[Einträge zum Zeigen auf Stellen in Dokumenten und Screenshots]
▼▼▼

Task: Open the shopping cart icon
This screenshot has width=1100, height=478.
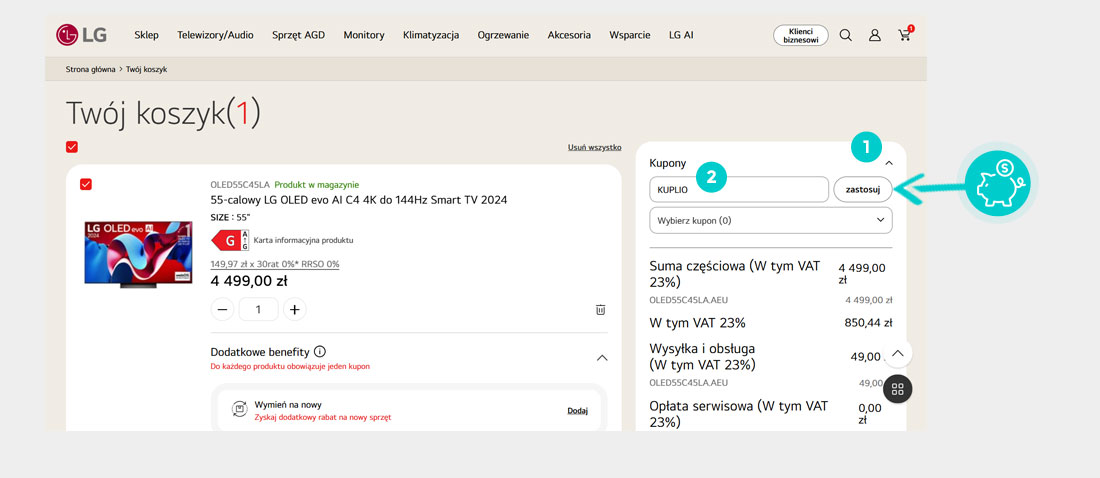Action: [905, 35]
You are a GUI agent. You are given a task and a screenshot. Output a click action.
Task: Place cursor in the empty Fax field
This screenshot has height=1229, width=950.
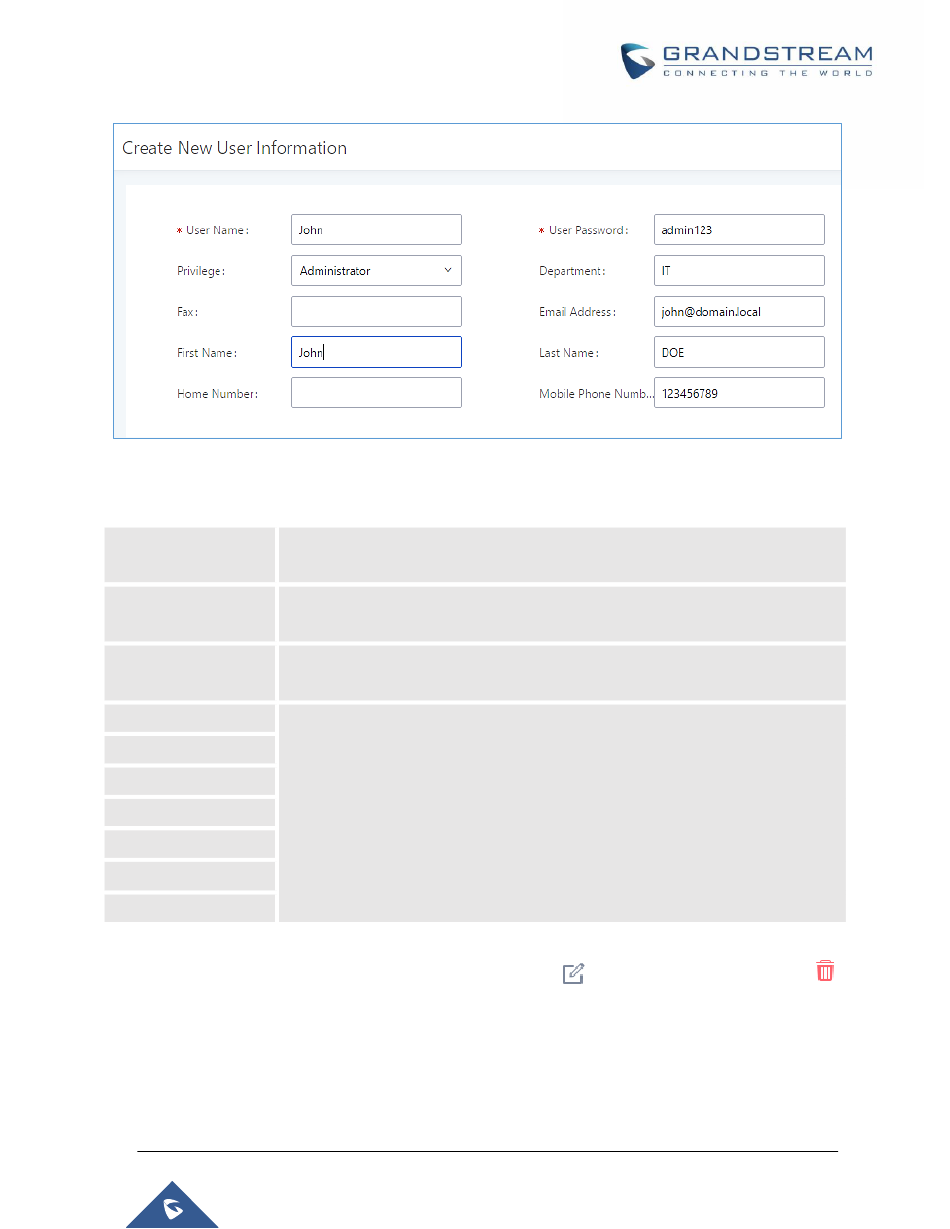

▲▲▲

ZIEL – Formatiere die Zeilen der obigen Auflistung als nummerierte Liste und lass dabei Leerzeilen weg. Die Bilder sollen in der Antwort nicht erscheinen.

ERGEBNIS DER ÜBUNG –
1. Task: Open the shopping cart icon
2. This screenshot has width=1100, height=478.
3. Action: [905, 35]
4. You are a GUI agent. You are given a task and a screenshot. Output a click action.
5. Task: Place cursor in the empty Fax field
6. This screenshot has height=1229, width=950.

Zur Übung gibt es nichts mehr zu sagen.